Task directions
In the records below, present the part that opens with the line containing "The width and" and closes with the line containing "the curved metal" as a JSON list of strings, one string per line, with blank lines skipped. Leave the pictures out of the answer.

Data lines
----------------------------------------
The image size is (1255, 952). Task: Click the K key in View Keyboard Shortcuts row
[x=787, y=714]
----------------------------------------
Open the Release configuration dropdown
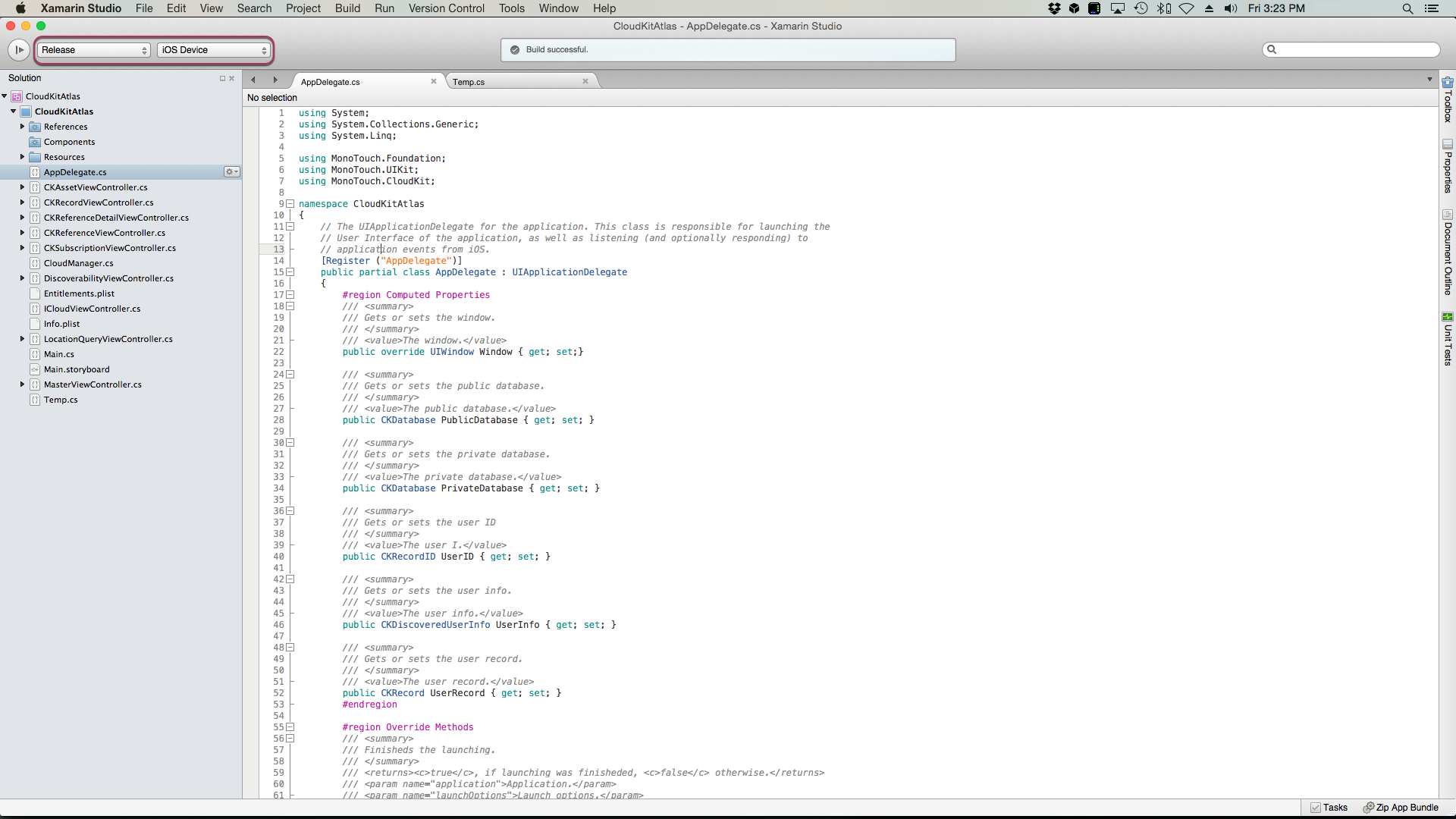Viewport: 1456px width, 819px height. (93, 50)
----------------------------------------
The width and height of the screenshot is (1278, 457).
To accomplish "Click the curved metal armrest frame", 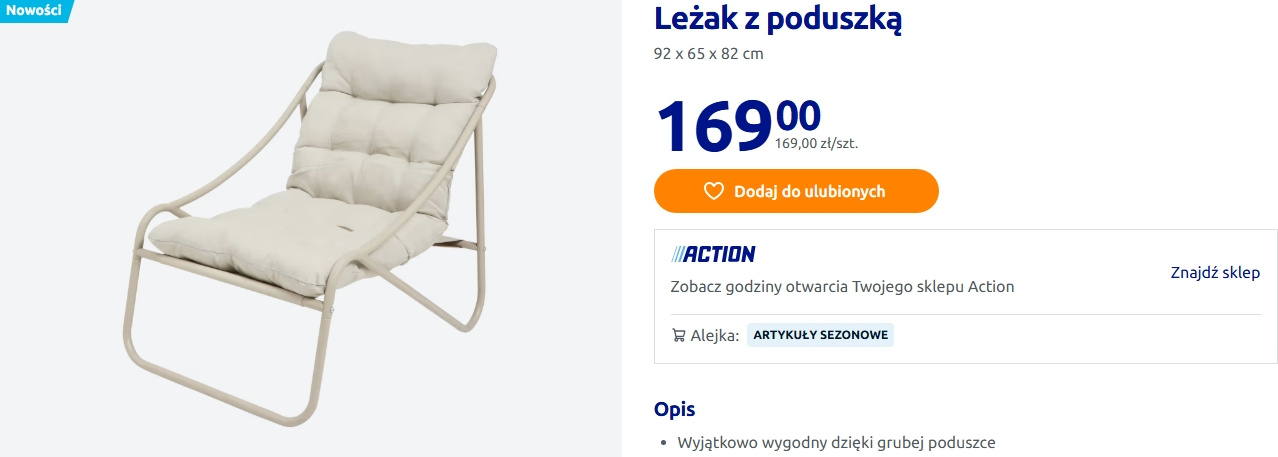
----------------------------------------
Answer below
[
  "The width and height of the screenshot is (1278, 457).",
  "To accomplish \"Click the curved metal armrest frame\", "
]